■ **Supplied passage**
--------
Bio | Email | Follow: @TonyaMosley

KING5.com

Posted on August 6, 2011 at 5:42 PM

Updated Saturday, Aug 6 at 6:01 PM

BAINBRIDGE ISLAND, Wash.  - Fumiko Hayashida holds onto her daughter Natalie like she did exactly 70 years ago, to the place where she and 276 Japanese-Americans were stripped of everything they knew.

"We hated to leave, we had to follow the rules," said Hayashida. "We left."

Hayashida is 100 years old, and each step takes an extraordinary amount of effort. She walks the entire length of the new memorial to see her name on the wall.

"I'm glad I'm still living. All my friends are gone," she said.

The memorial is 276 feet, a foot for each Japanese American Bainbridge Islander who lived here in the spring of 1942.

"I was going on 10, I think, I was the first one to have a birthday party in camp," remembers Sally Mishimora.

The ones who made it here today were the youngest rounded up by armed soldiers and taken away after the bombing of Pearl Harbor.
--------
■ **Recorded data**

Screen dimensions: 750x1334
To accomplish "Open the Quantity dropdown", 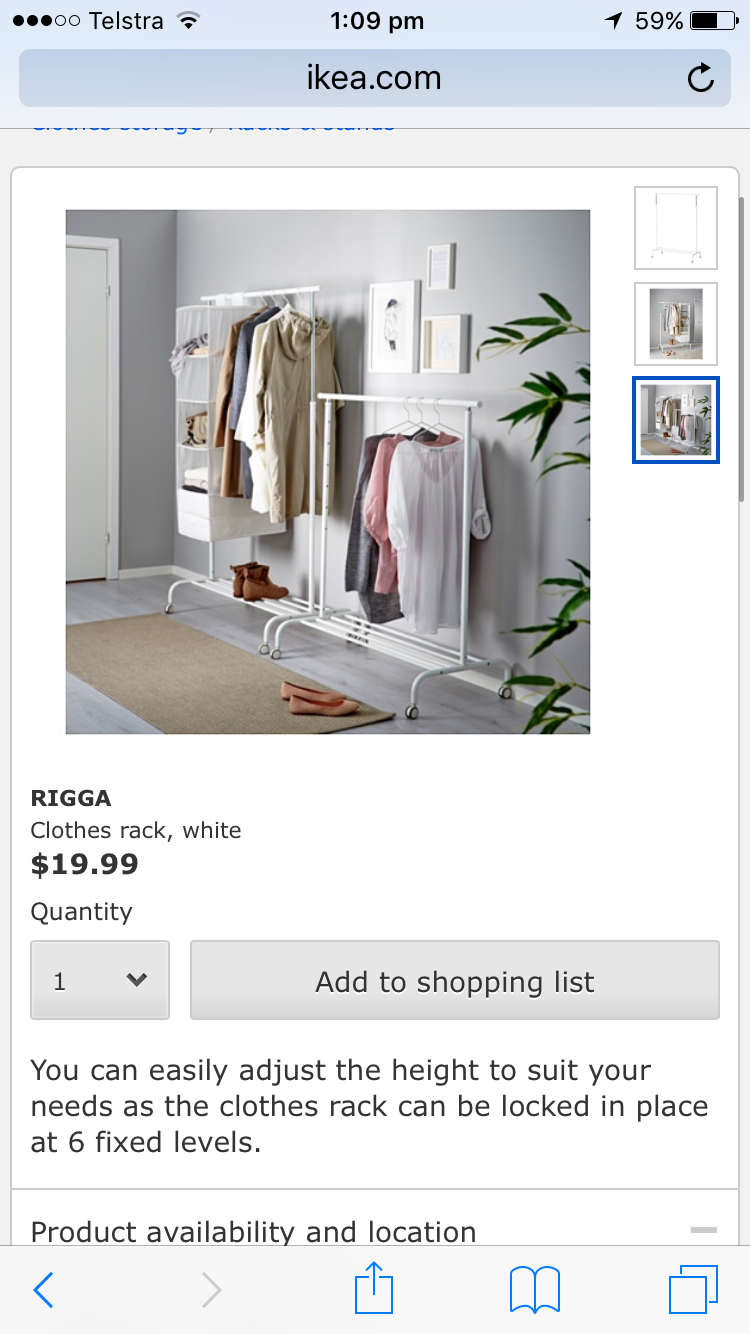I will point(100,980).
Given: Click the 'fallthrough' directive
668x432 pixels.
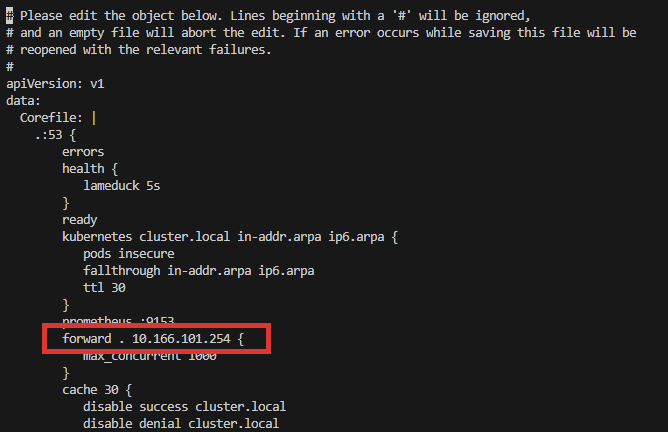Looking at the screenshot, I should pyautogui.click(x=122, y=271).
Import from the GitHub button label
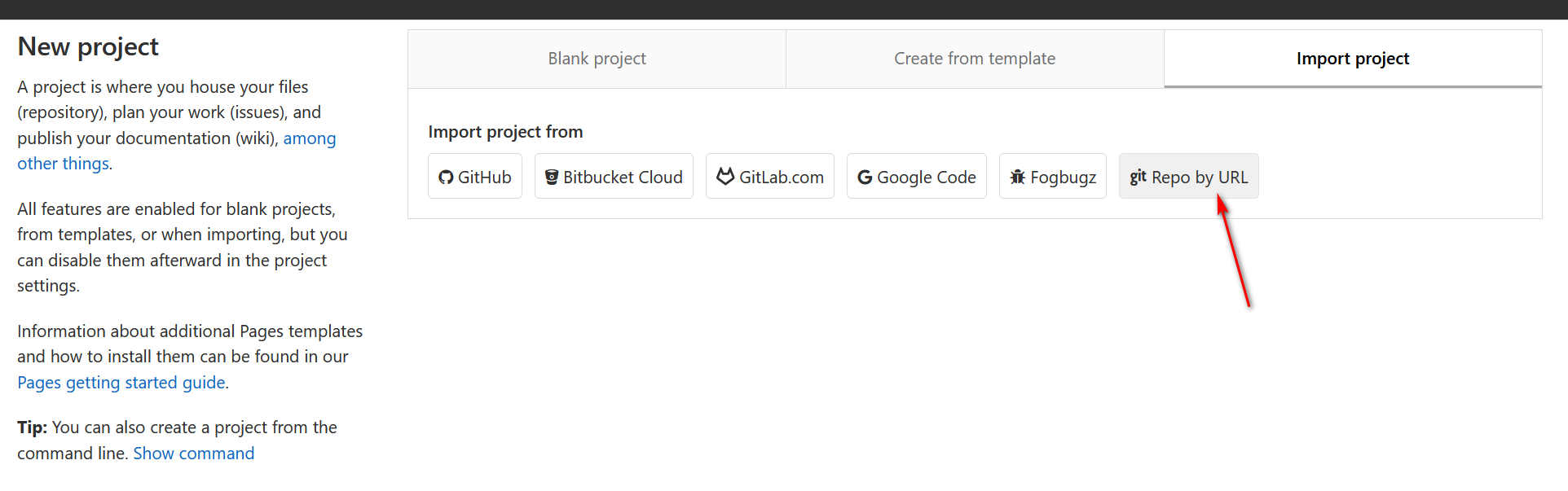This screenshot has height=491, width=1568. (x=485, y=177)
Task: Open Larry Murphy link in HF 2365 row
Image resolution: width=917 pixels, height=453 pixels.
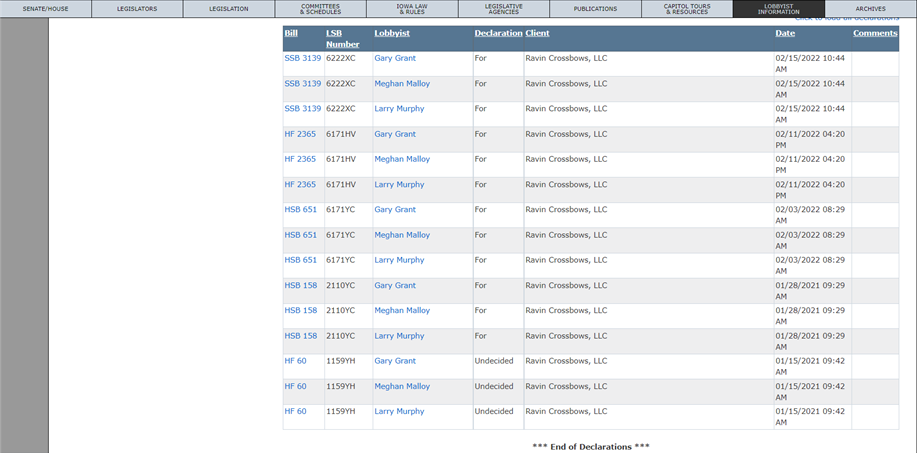Action: click(x=399, y=185)
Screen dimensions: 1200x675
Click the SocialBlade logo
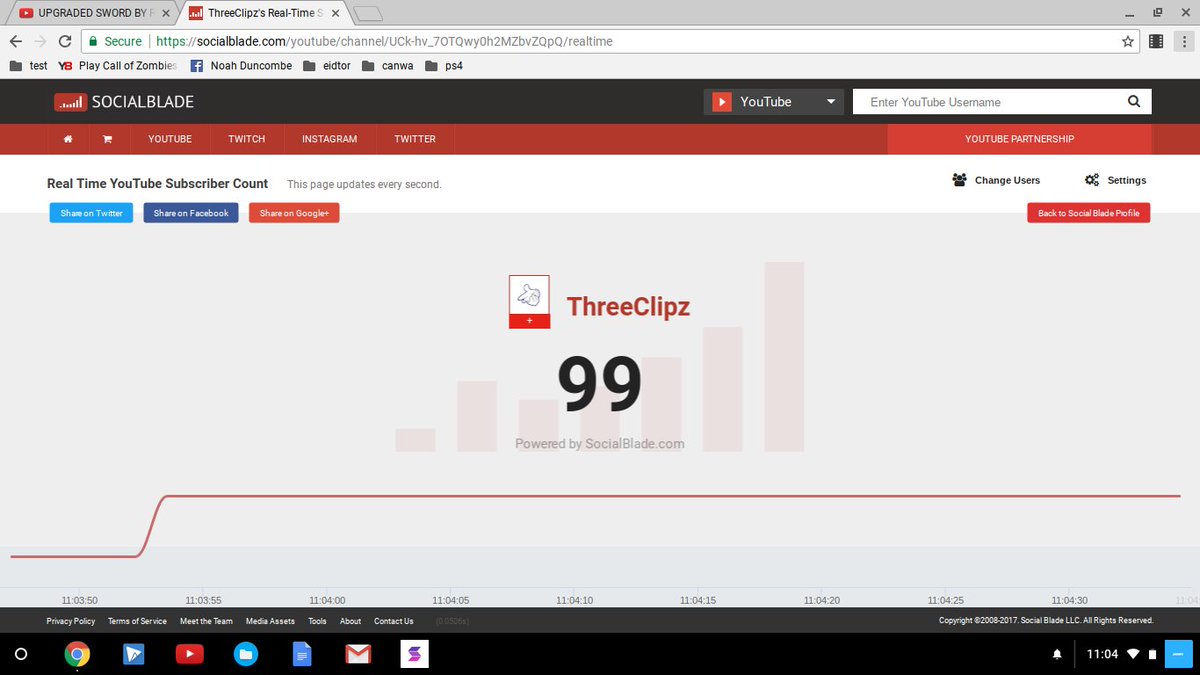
--------
■ **Your tasks**
(1) Check each statement against the Bainbridge Island article. Answer yes or no for each, and quote the article's deciding words.
(a) Hayashida is 100 years old.
(b) The memorial is 176 feet long.
(c) Sally Mishimora was the first one to have a birthday party in camp.
(2) Please set out the entries as a numbered list, skipping blank lines and covering everything from the line containing "Task: Open Larry Murphy link in HF 2365 row" down to the end of the entries. Leave the pictures out.

■ **Solutions to each task**
(1)
(a) Yes: "Hayashida is 100 years old"
(b) No: "The memorial is 276 feet"
(c) Yes: "I was the first one to have a birthday party in camp"

(2)
1. Task: Open Larry Murphy link in HF 2365 row
2. Image resolution: width=917 pixels, height=453 pixels.
3. Action: click(x=399, y=185)
4. Screen dimensions: 1200x675
5. Click the SocialBlade logo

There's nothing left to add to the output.